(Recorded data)
----------
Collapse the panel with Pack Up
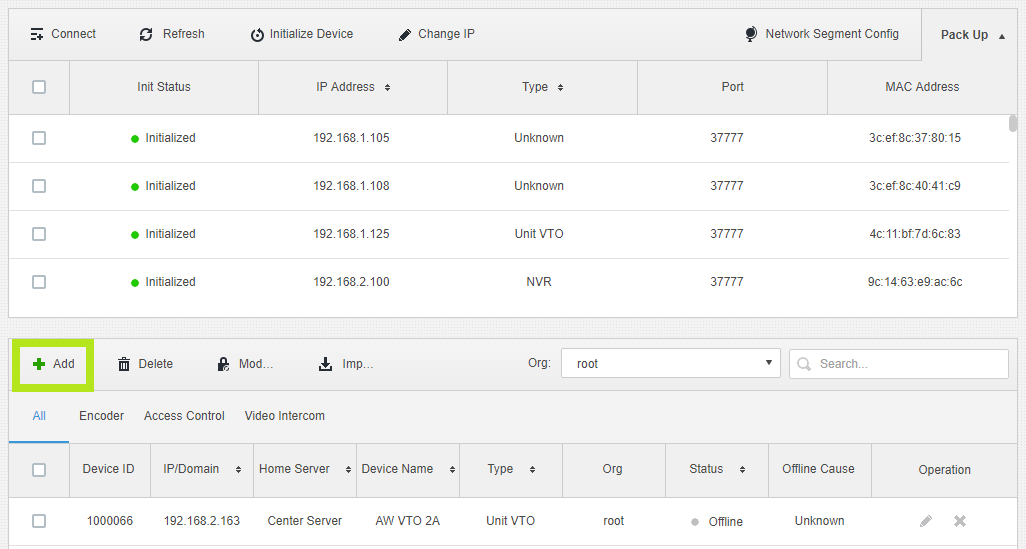The height and width of the screenshot is (549, 1026). tap(972, 35)
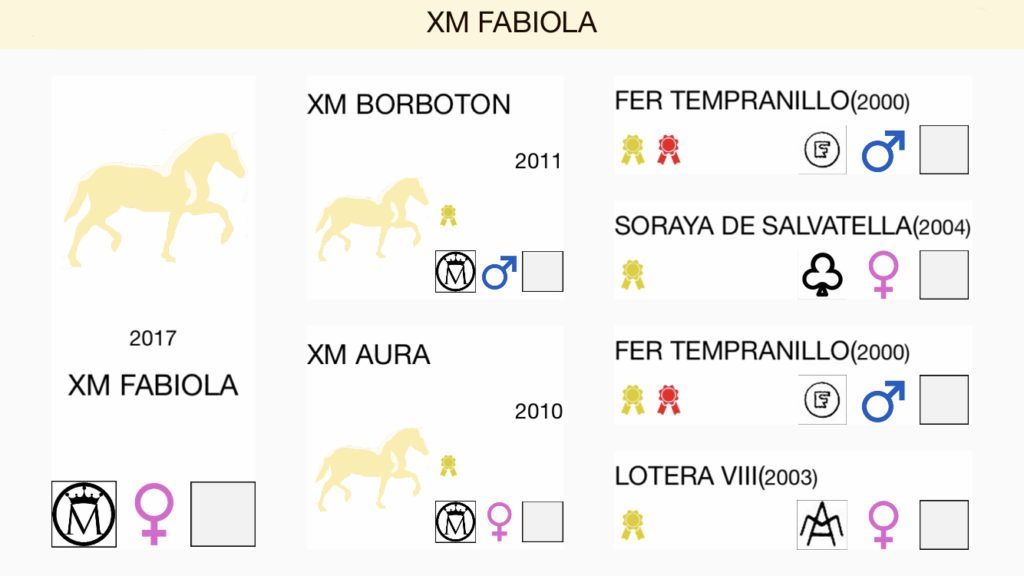Click the large horse silhouette above XM FABIOLA
Screen dimensions: 1024x576
[x=155, y=199]
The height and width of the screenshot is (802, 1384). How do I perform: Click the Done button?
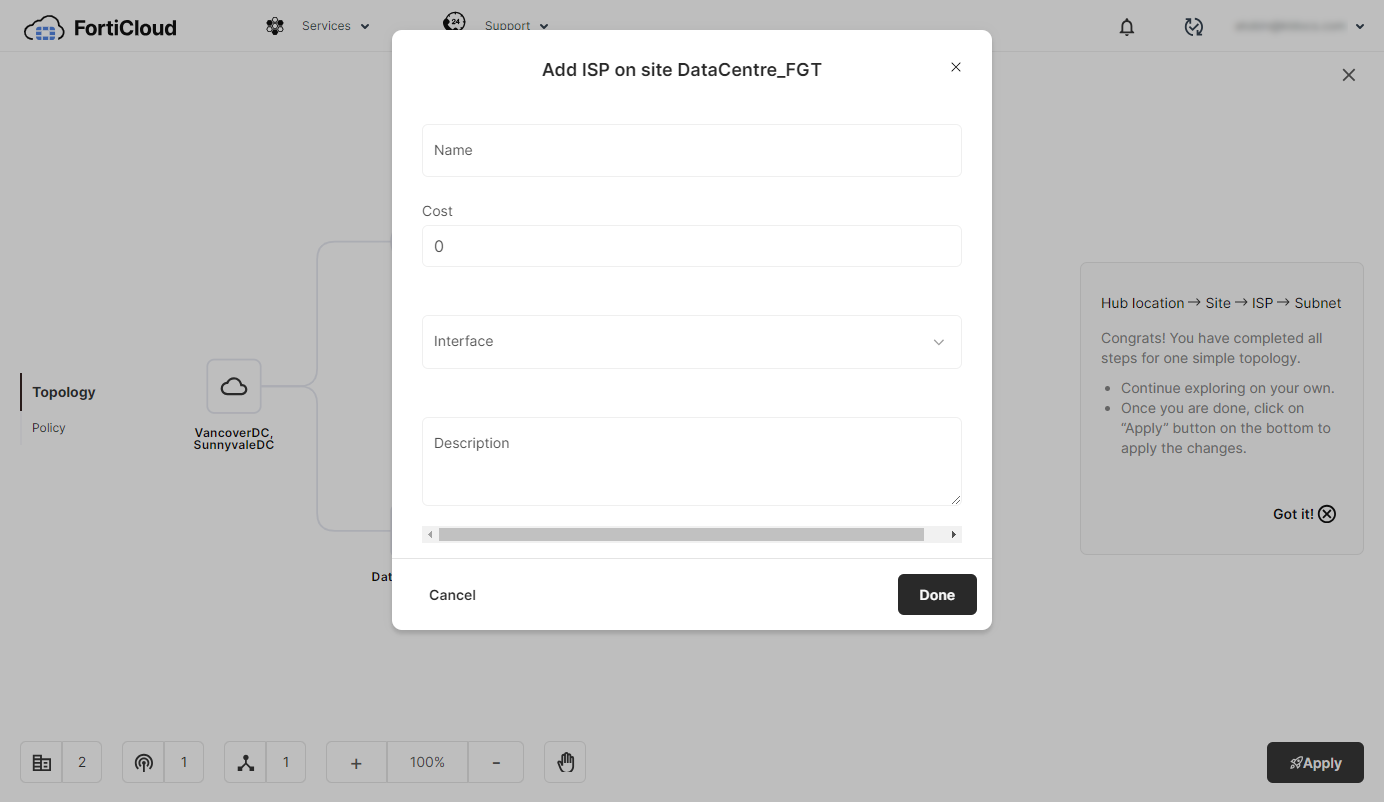click(937, 594)
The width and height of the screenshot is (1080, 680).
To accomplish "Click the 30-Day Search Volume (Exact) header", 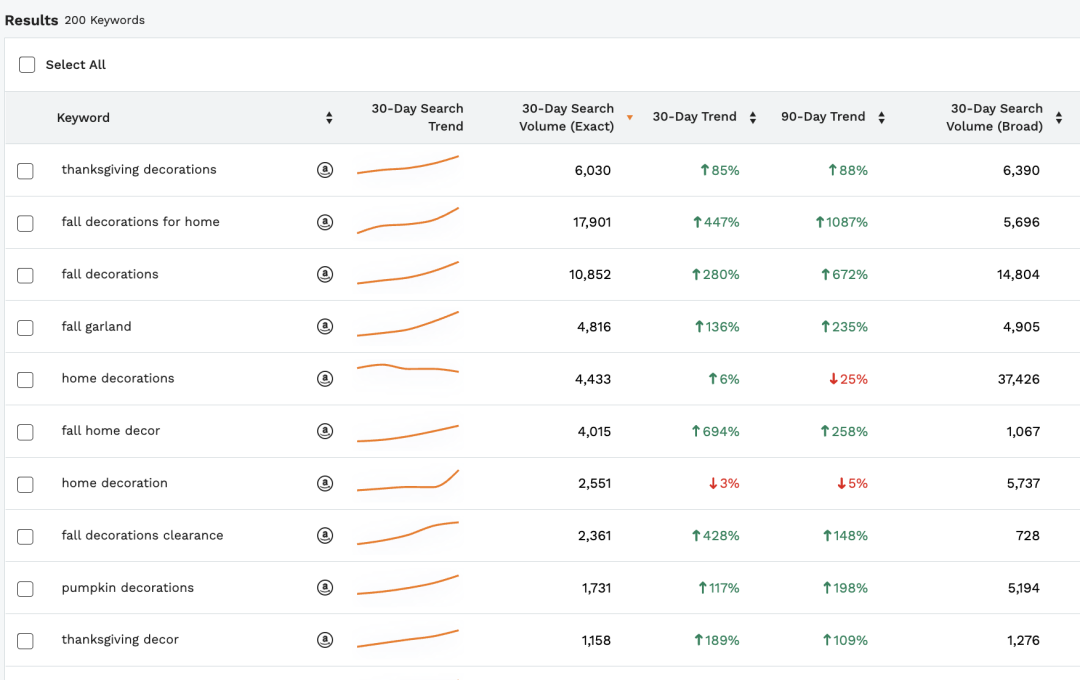I will pos(567,117).
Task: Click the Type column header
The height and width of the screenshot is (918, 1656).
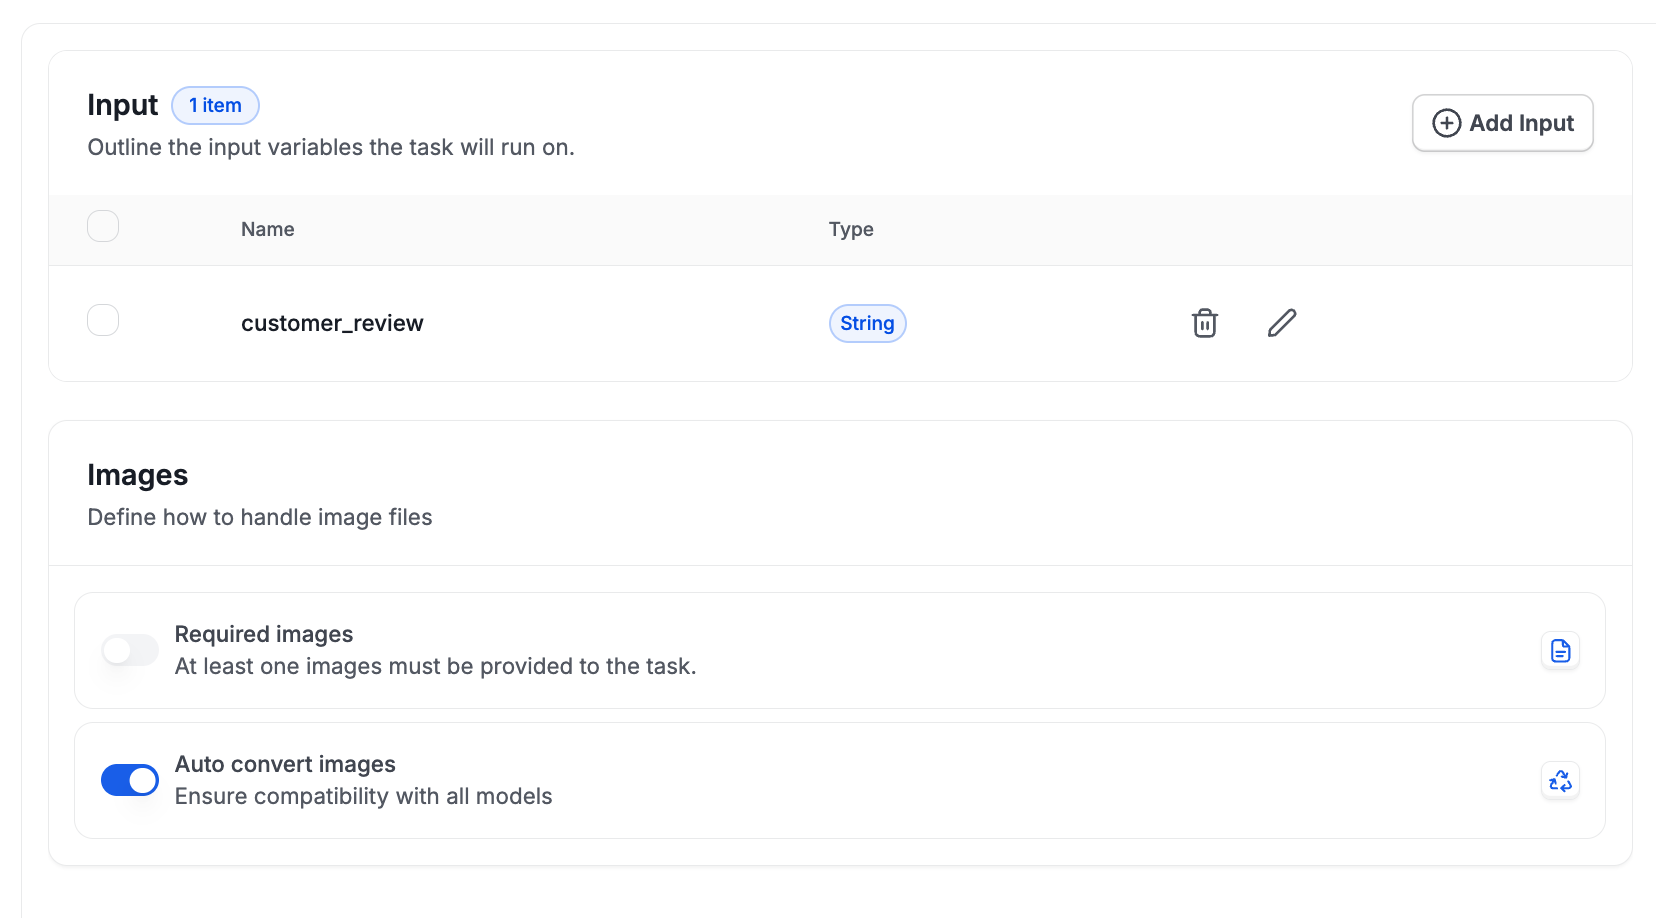Action: point(850,230)
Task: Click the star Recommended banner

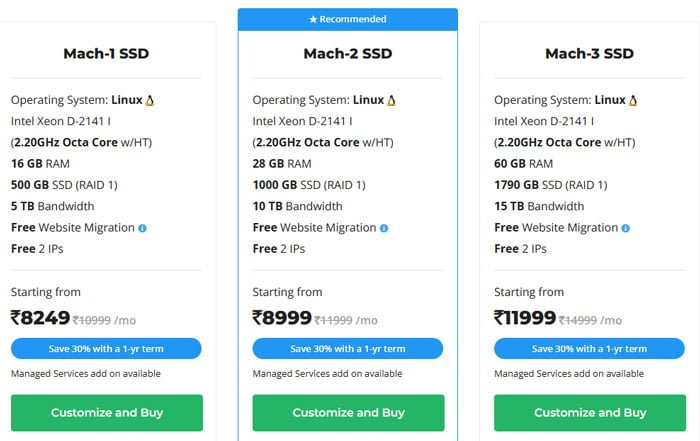Action: (348, 19)
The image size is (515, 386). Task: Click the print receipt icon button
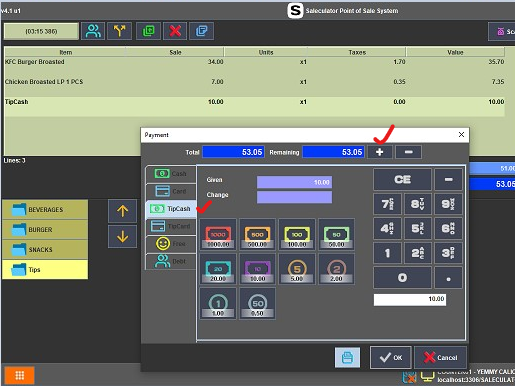tap(347, 358)
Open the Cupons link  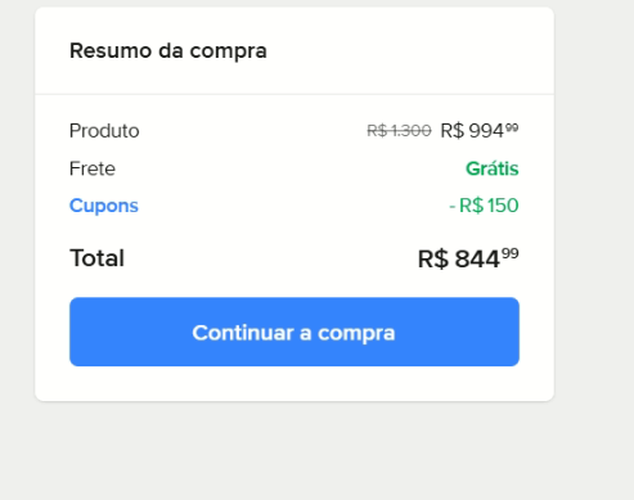click(104, 206)
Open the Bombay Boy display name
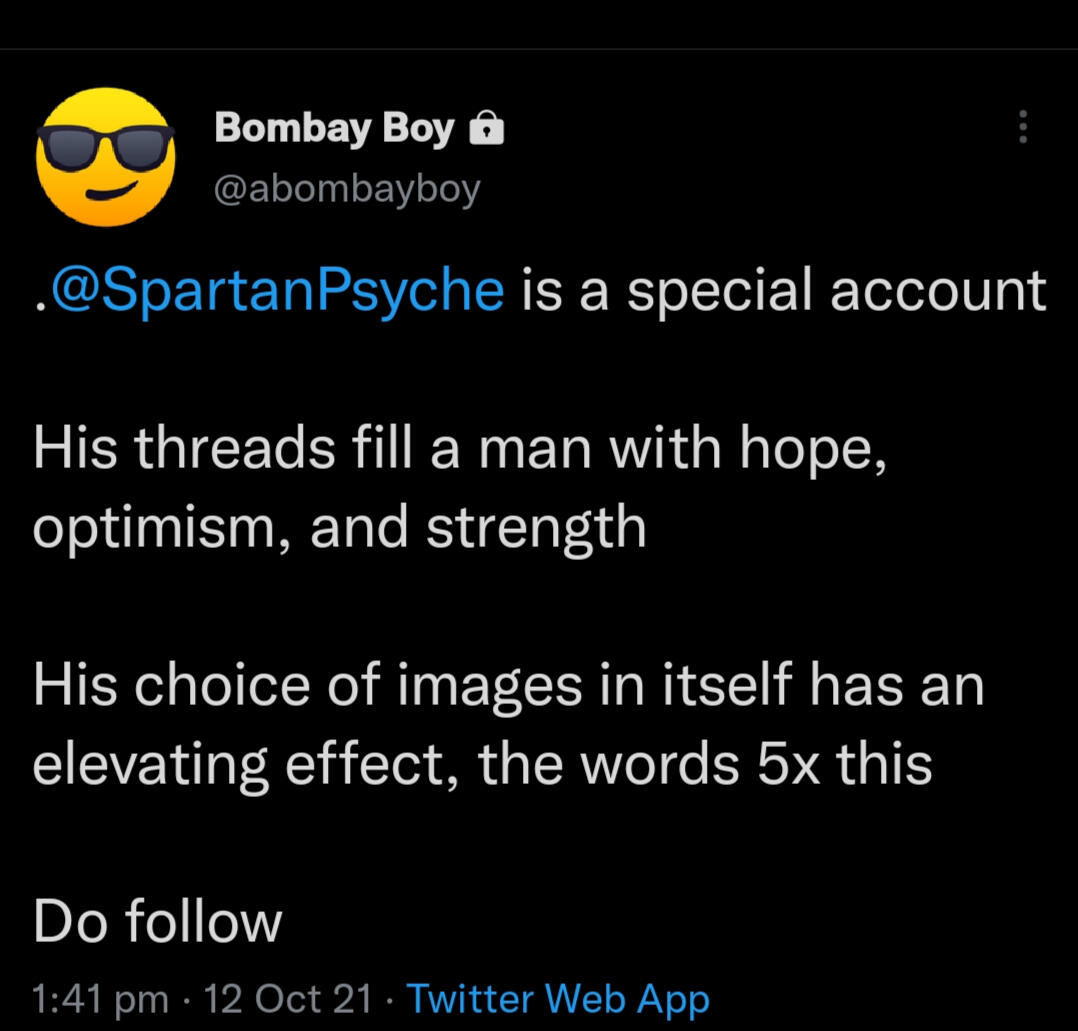Viewport: 1078px width, 1031px height. pyautogui.click(x=335, y=128)
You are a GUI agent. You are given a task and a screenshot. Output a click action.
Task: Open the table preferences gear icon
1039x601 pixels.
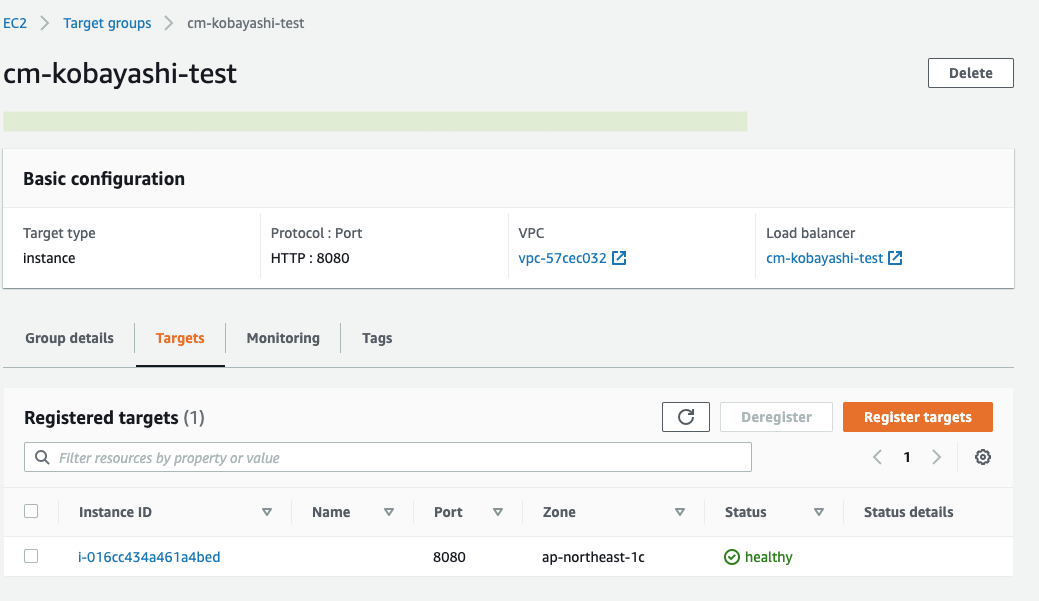pyautogui.click(x=982, y=457)
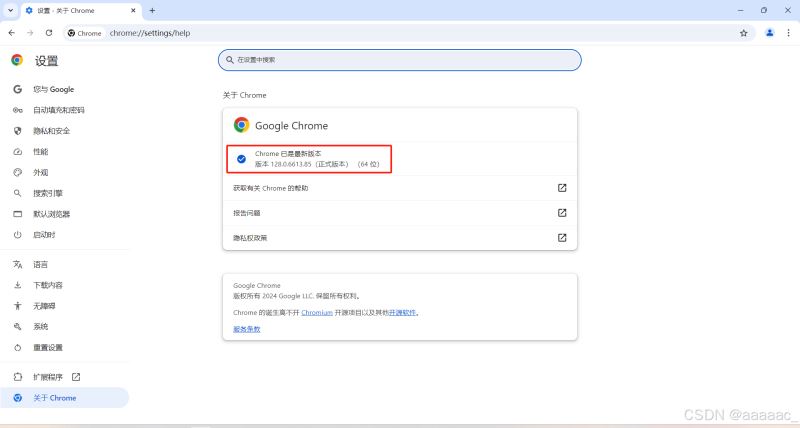The image size is (800, 428).
Task: Open the 服务条款 link
Action: pyautogui.click(x=246, y=328)
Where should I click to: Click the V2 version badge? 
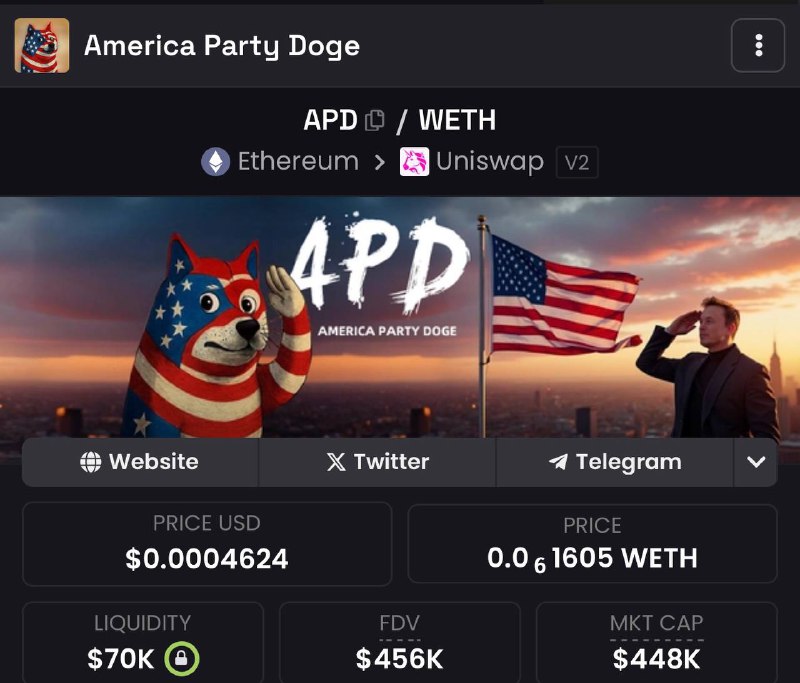577,162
----------
The problem
Start at the line that contains "Open the Bombay Boy display name" and retype every line through the end of the entries above, both ends included. Exclude all pictures.

Output for this exercise
Open the Bombay Boy display name
Viewport: 1078px width, 1031px height. pyautogui.click(x=335, y=128)
You are a GUI agent. You are given a task and a screenshot. Output a click action.
Task: Open the table preferences gear icon
1039x601 pixels.
pyautogui.click(x=982, y=457)
The image size is (800, 428).
Task: Open the 服务条款 link
Action: pyautogui.click(x=246, y=328)
Where should I click to: Click the V2 version badge? 
577,162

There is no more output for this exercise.